> Input material:
======
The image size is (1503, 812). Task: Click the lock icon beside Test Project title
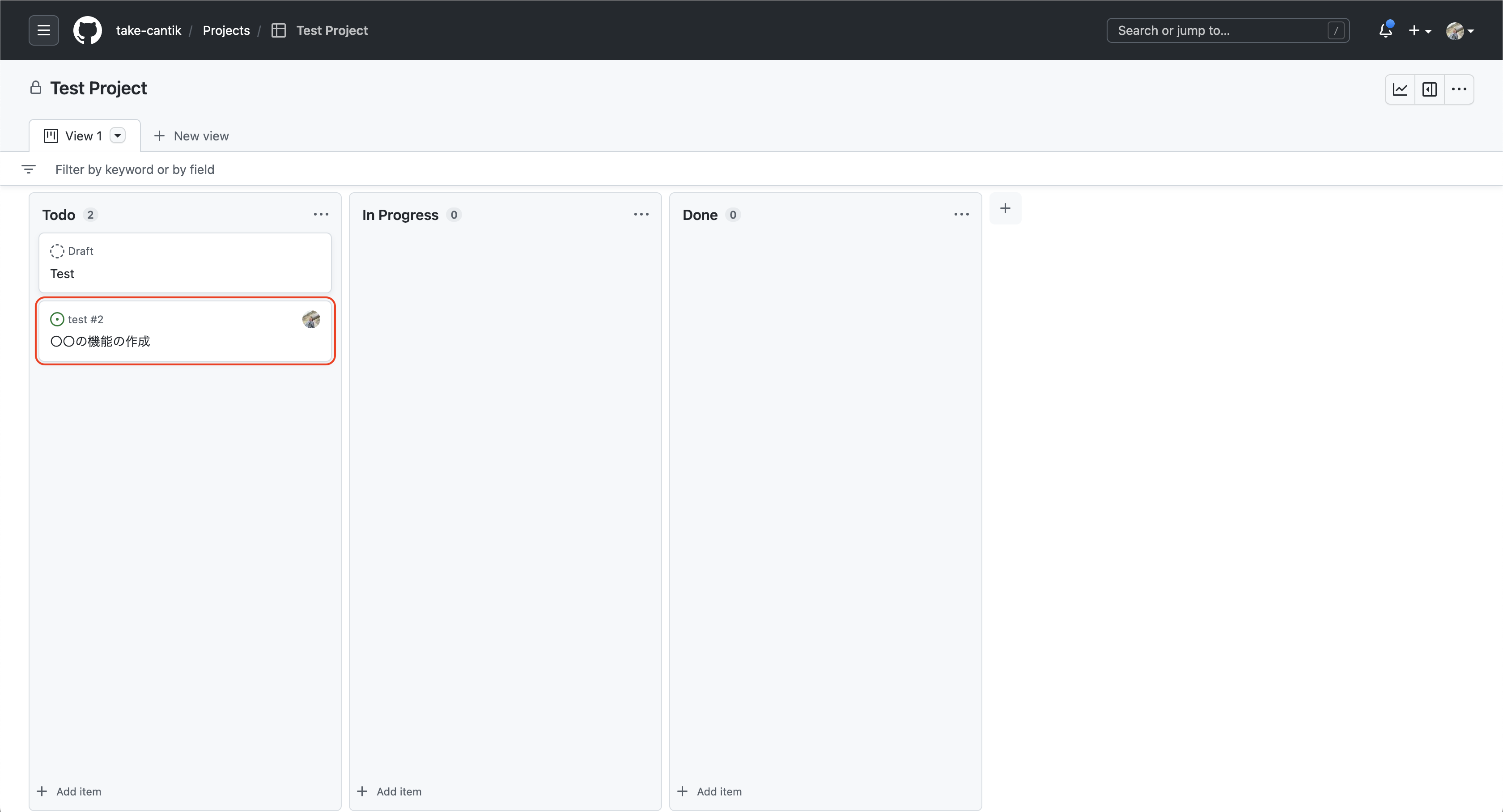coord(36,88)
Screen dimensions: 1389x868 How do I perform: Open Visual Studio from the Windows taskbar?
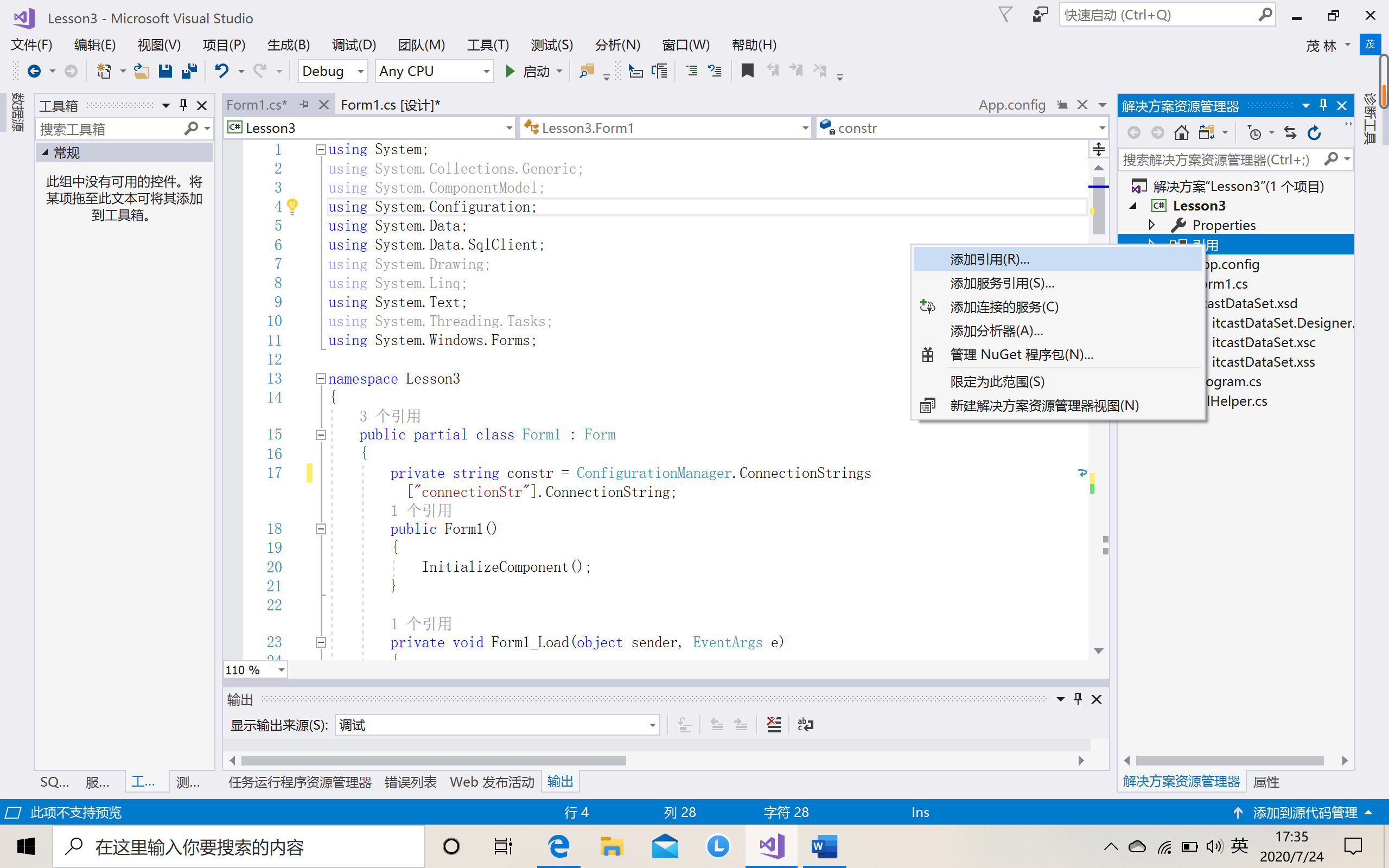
======
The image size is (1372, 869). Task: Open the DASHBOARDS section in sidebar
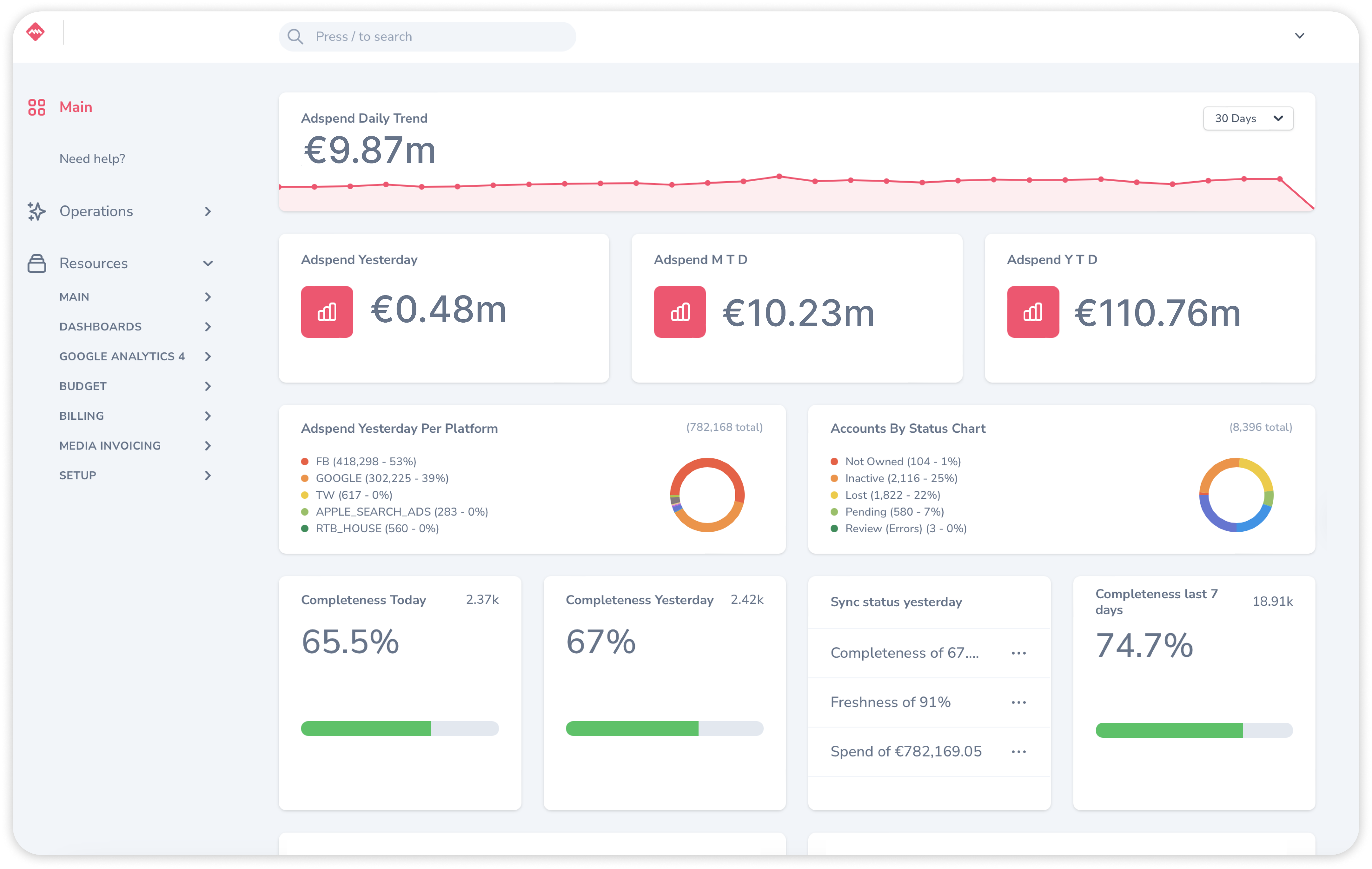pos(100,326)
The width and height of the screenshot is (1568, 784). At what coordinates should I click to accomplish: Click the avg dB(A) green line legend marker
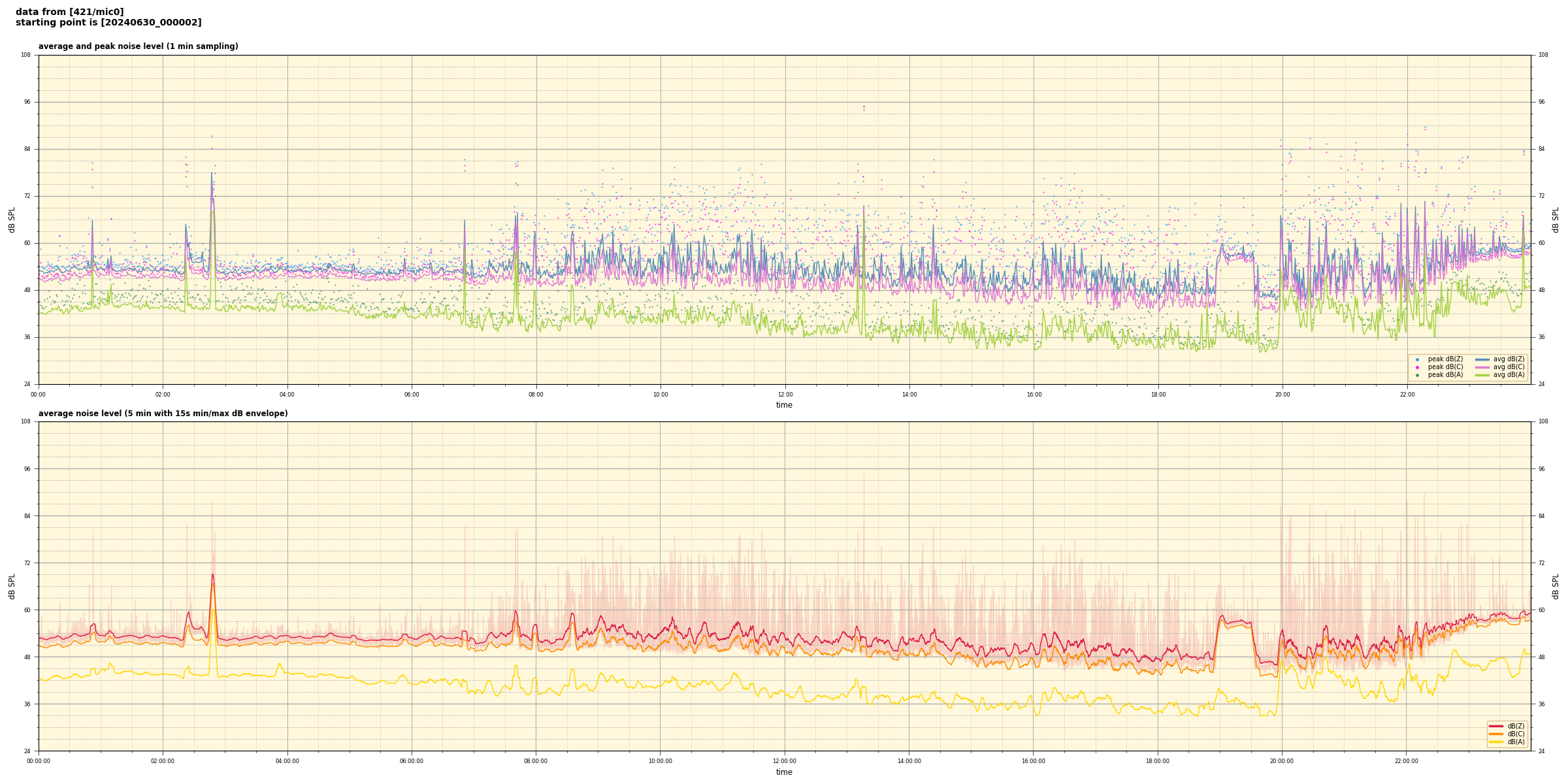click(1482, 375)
======
> Problem requirements:
Your answer is the exact run of lines above from the one with "The image size is (1503, 812)." through the one with "Screen dimensions: 1389x868", both ends included, minus any picture.

> Result for this exercise:
The image size is (1503, 812). Task: Click the lock icon beside Test Project title
coord(36,88)
Screen dimensions: 1389x868 How do I perform: Open Visual Studio from the Windows taskbar?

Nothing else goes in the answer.